The present study has limitations. While we employed robust propensity score matching techniques, unknown factors may still have influenced the outcomes. Additionally, the single-center design potentially limits the generalizability of our findings to other populations or clinical settings. The relatively small sample size constrained our ability to detect significant differences between the two regimens. While propensity score matching (PSM) effectively reduced confounding variables between our initially different patient groups, the resulting relatively small number of patients in each group may limit the ability to detect statistically significant differences between the TBI-based conditioning and non-TBI conditioning arms. While we cannot completely rule out the inclusion of outcome data from a subset of AML patients in an EBMT registry analysis, which may affect less than 20% of our total cohort, our analysis exceeds such registry-based analyses in terms of data depth. Nevertheless, our study, with its long follow-up of more than 4 years and comprehensive data availability, contributes valuable insights into the outcomes of AML and MDS patients undergoing allogeneic HCT with Flu/Treo or 8GyTBI/Flu conditioning.

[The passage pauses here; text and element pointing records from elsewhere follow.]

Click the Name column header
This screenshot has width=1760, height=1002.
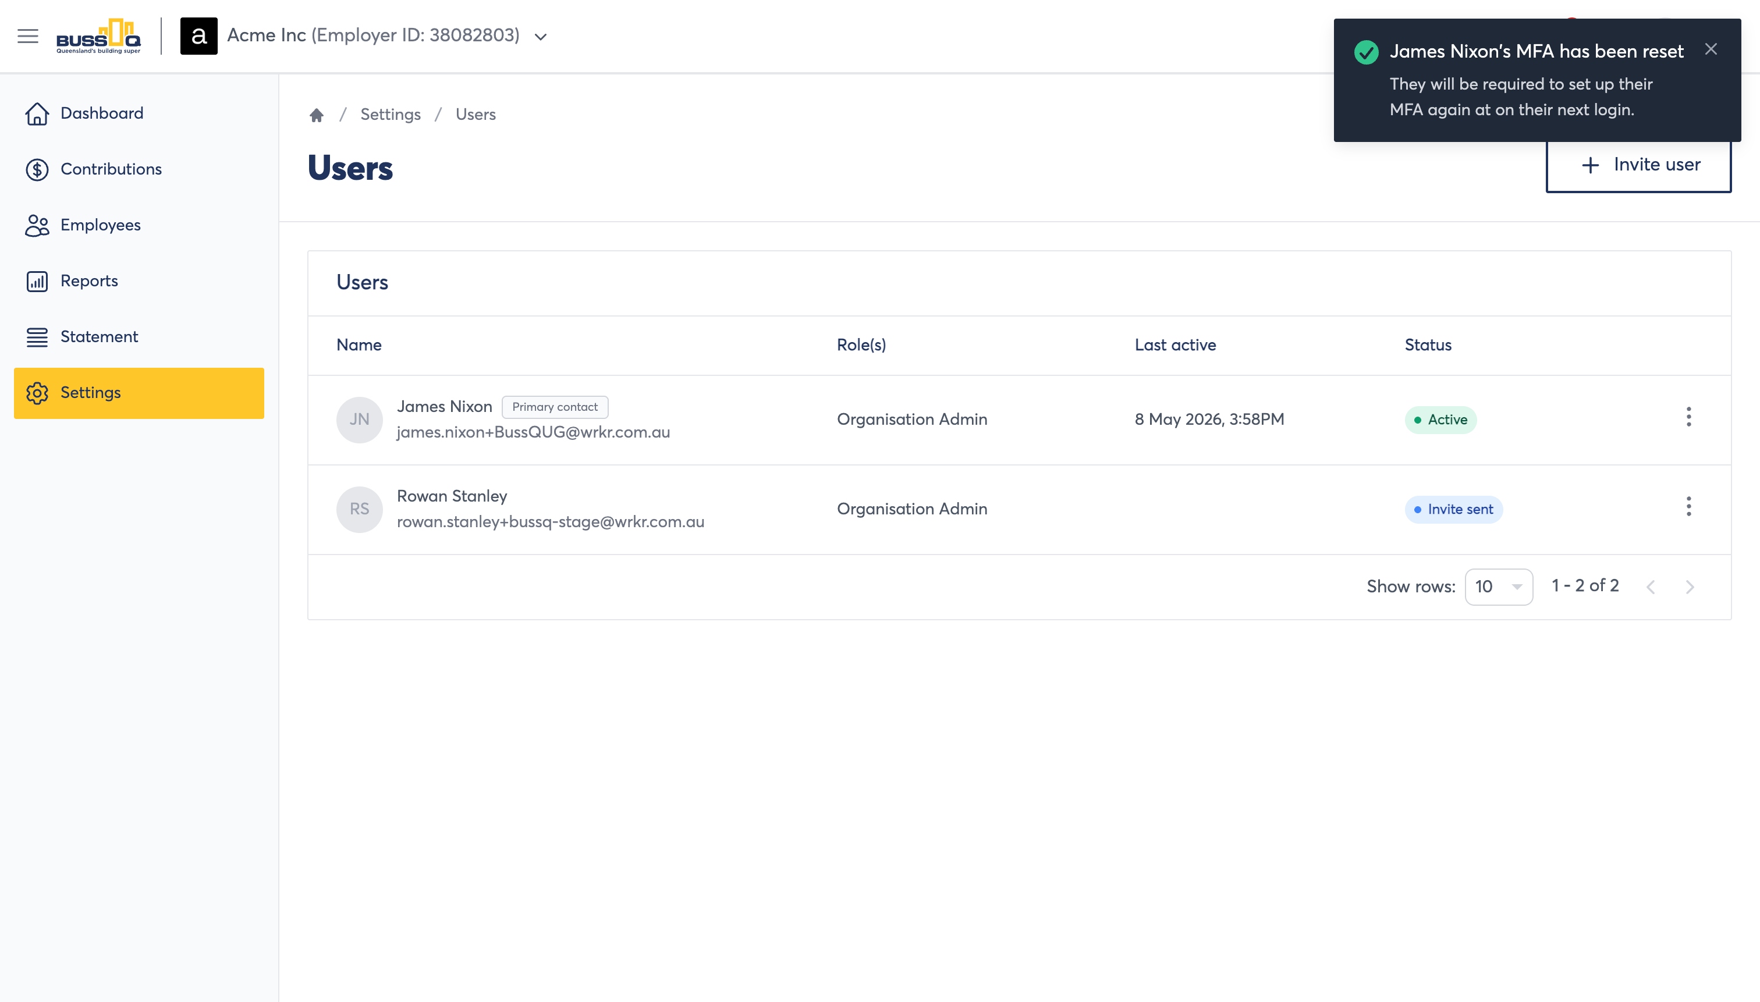click(x=359, y=345)
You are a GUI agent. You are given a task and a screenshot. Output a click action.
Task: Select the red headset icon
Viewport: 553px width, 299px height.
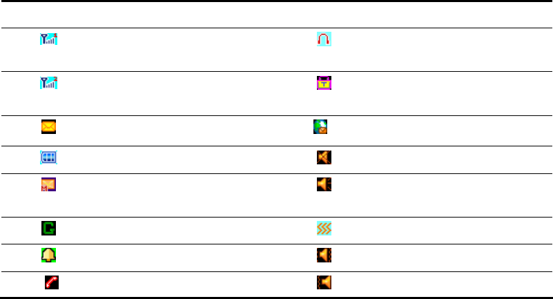[x=324, y=39]
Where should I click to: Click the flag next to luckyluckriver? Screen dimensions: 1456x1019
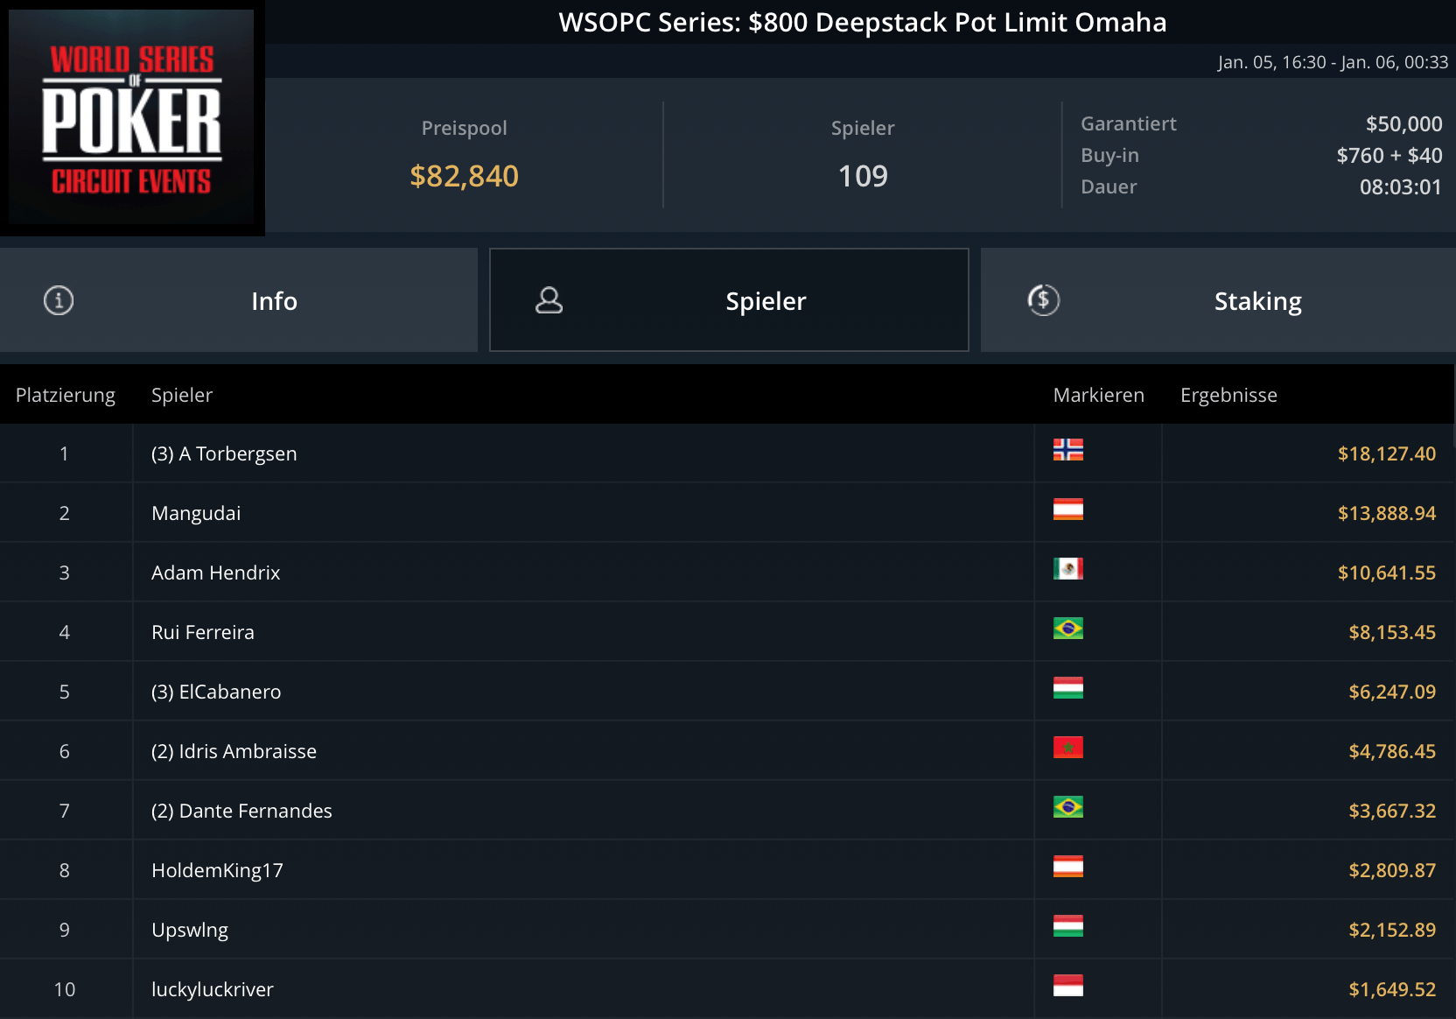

Our data underline the effectiveness of both Flu/Treo and 8GyTBI/Flu conditioning regimens for patients with AML in CR or MDS, each demonstrating an acceptable toxicity profile. Particularly, treosulfan-based conditioning showed a low NRM rate and comparable efficacy when compared to TBI-based conditioning. Detectable MRD for AML patients did not constitute a prognostic factor in our study. The results of our study form the basis for future prospective studies comparing TBI and non-TBI-based reduced-toxicity conditioning regimen with an additional focus on disease status prior transplantation, radiation technique and supportive care, particularly GvHD prophylaxis.